On contourne petit à petit la montagne pour pénétrer plus en avant dans le Val D’Hérens et ces belles montagnes ! La pluie fait son apparition et les nuages nous gâchent presque la vue… La Dent Blanche et le Cervin ne sont pas loin.
Au bout de la piste, le chemin devient single et je dois aborder la célèbre zone technique de l’alpage de la Mandelon sous un petit crachin qui va rendre le franchissement bien plus piégeux ! Entre deux cailloux, je jette un coup d’œil à gauche sur le versant d’en face et je vois déjà le Pas de Lona qui m’attend. Malgré quelques concurrents attardés, je négocie plutôt bien le single et sans prendre le temps de mettre ma veste de pluie, je fonce dans la longue descente vers Evolène. Celle-ci aussi je la connais par cœur ! Hyper rapide, sur des pistes gravillonneuses et tortueuses, elle n’est cependant pas très difficile et permet presque de se reposer avant de s’attaquer au plat principal !
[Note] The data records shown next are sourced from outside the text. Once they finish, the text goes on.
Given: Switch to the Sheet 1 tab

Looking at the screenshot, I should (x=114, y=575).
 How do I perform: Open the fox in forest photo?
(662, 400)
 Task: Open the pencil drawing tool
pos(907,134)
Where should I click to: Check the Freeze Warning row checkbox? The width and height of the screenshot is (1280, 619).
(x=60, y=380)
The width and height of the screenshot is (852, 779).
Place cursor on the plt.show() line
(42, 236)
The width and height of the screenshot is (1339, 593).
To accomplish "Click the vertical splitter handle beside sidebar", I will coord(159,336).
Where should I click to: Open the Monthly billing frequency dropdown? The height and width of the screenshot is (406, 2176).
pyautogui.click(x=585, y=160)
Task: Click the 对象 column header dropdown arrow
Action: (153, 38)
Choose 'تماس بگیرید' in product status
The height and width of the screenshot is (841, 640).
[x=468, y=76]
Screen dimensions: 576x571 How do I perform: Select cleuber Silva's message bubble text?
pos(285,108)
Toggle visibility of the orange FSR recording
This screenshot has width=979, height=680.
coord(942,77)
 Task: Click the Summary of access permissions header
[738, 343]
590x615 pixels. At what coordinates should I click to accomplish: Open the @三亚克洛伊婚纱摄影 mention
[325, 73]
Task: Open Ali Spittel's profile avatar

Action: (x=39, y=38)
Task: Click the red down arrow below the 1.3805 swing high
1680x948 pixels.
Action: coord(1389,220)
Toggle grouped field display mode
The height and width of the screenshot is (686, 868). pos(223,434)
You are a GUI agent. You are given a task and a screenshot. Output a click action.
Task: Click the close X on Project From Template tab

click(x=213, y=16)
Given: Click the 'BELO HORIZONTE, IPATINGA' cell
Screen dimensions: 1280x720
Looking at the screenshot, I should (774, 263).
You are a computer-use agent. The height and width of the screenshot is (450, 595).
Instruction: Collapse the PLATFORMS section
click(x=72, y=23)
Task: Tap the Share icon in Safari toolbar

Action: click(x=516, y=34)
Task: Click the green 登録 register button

Heureusement pour moi, la pluie s’arrête définitivement et je prends beaucoup de plaisir à dévaler les quelque dix kilomètres de pistes vers Evolène. Je fais juste attention sur la fin, quand le parcours pique dans la foret et devient franchement plus technique avec quelques racines !
La traversée d’Evolène (1380m) permet d’admirer un des plus beaux village du Valais, avec ses chalets en bois brûlé et balcons fleuris. Je pense évidemment à me ravitailler car cela fait déjà 5h que j’ai quitté Verbier et que la plus grosse difficulté se présente enfin devant moi. Je quitte Evolène en franchissant l’habituelle passerelle métallique qui enjambe la route principale qui dessert toute la vallée. Un biker suisse me rejoint et m’encourage à le suivre. On se rend compte qu’on vise le même temps et donc nous décidons de faire quelques kilomètre ensemble tout en essayant de garder un rythme soutenu. On s’élance ensemble sur les pentes raides qui nous emmènent vers Eison. Toutefois, avant d’y arriver, il reste à dévaler un single qui serpente dans les sous-bois. Pas très technique mais il y a quand même du flow et donc bien fun au final !
Après ce petit répit, on reprend de la hauteur et on arrive enfin à Eison (1650m). Je retrouve mon ravitailleur et je remplis mes poches avec mes dernières cartouches alimentaires (encore des gels et des barres et surtout un petit coup de coca pour nettoyer mon estomac). J’en profite également pour passer au stand technique pour mettre un coup d’huile sur ma chaine, pas envie de prendre des risques alors que tout se passe parfaitement pour l’instant !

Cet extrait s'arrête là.